At issue is the fact that critical ship control systems, including IP-to-serial converters, GPS receivers or the
Voyage Data Recorder (VDR), tend to be easily compromised; some on-board devices for instance still run Windows XP and Windows NT, and converters rarely have their admin passwords changed.
Those that do have non-default credentials will likely have such out of date firmware that they’re easily exploited anyway: Munro pointed out that many of the Moxa device servers commonly found aboard vessels were recently found to be vulnerable to a firmware downgrade attack that allowed trivial compromise.
“It’s a low-skill attack,” Munro told Threatpost. “Password security and patch management are so poor at sea that compromise does not require significant expertise. There’s a documented case of a kid finding a mobile drilling platform control system using Shodan and clicking buttons to see what happened. I believe they unintentionally took the dynamic positioning system offline.”
These easily hacked devices communicate with a raft of control systems via a standardized messaging system, called NMEA 0183 messaging (it’s a superset of the messaging format that GPS devices use). These include autopilot systems, propulsion control, dynamic positioning, engine control, ballast control and digital compasses – everything that’s needed to steer a ship off-course or cause catastrophe.
“The messages are usually exchanged using RS485 serial datacomms, either directly or encapsulated over IP networks,” Munro said in
a posting. “In some cases, CAN is used as a bridge between IP and serial. Any point where serial meets IP is a point where the hacker can potentially access the messaging system.”

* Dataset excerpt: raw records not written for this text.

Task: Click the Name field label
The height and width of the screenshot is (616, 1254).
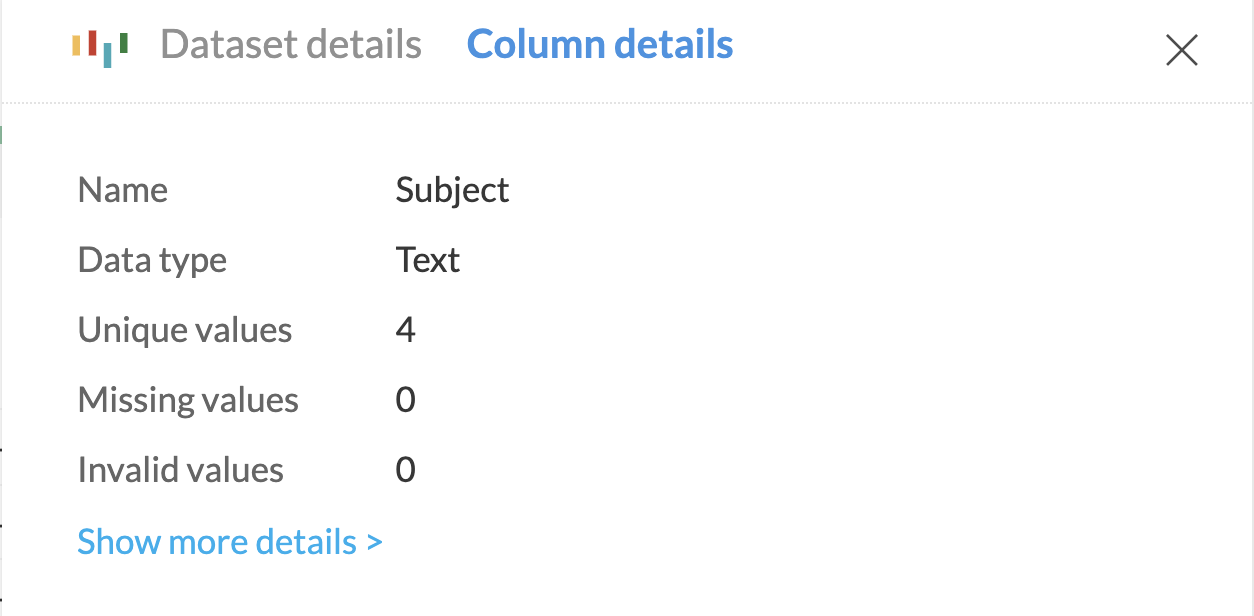Action: [x=123, y=190]
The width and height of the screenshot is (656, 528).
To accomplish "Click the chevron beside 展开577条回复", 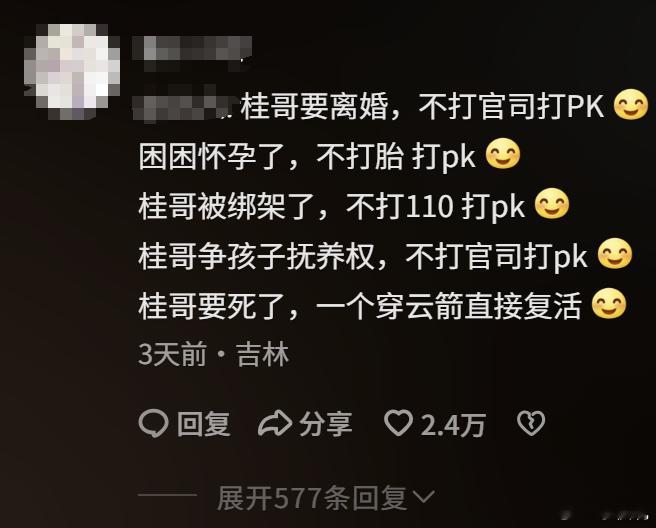I will coord(423,497).
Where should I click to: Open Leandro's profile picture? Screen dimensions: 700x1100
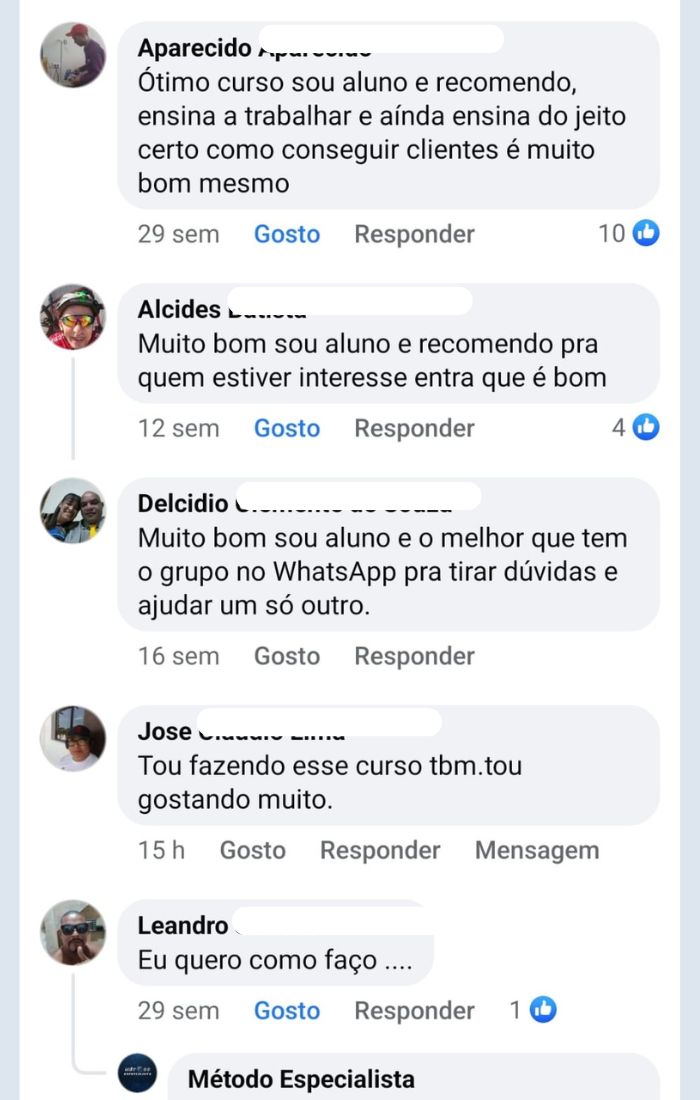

Once the hacker is able to reach the control systems, it would for instance be possible to replay the
Hoegh Osaka incident, where a car carrier’s ballast tanks weren’t properly filled, which resulted in the ship developing a heavy list during a tight turn out of the port. It narrowly avoided capsize, thanks only to a favorable wind blowing.
“Modern ballast control systems provide remote monitoring and operation from the bridge, usually running on a PC,” Munro explained. “So, the attacker would simply send the appropriate serial data to the ballast pump controllers, causing them all to pump from port to starboard ballast tanks. That change in trim alone could cause a capsize.”
He added, “If the change in ballast wasn’t enough to sink the vessel by itself, when a list had started to develop, send a NMEA message to the autopilot, commanding a turn to starboard. Or, send a helm message commanding the same turn direction. The list, combined with the change in stability when turning, is likely to cause a capsize.”
Access to the control systems could be remote or local, depending on the attacker. PTT has done
prior research on remote attacks over satcoms; and
serial network attacks can be carried out remotely via the satcom connection, or by physically locating the convertors.
“Any half-decent attacker can happily abuse these operating systems all day long and still cover their tracks effectively,” Munro said.
Previous research has shown that other concerning attacks are possible as well, such as
forcing a ship off-course or causing collisions. The issue with remediating the dismal state of maritime security is a lack of clearly defined responsibility for security, according to the researcher.
“It’s a lack of awareness,” he told Threatpost. “Ship owners are rarely the ship operator, charter parties are rarely interested in security. When responsibility and liability for security incidents is unclear, it’s hard to determine who should take control of patching and cyber-risk management. Clarity is urgently required; several organizations such as the [International Maritime Organization]
are taking action, though it will take time for processes to change.”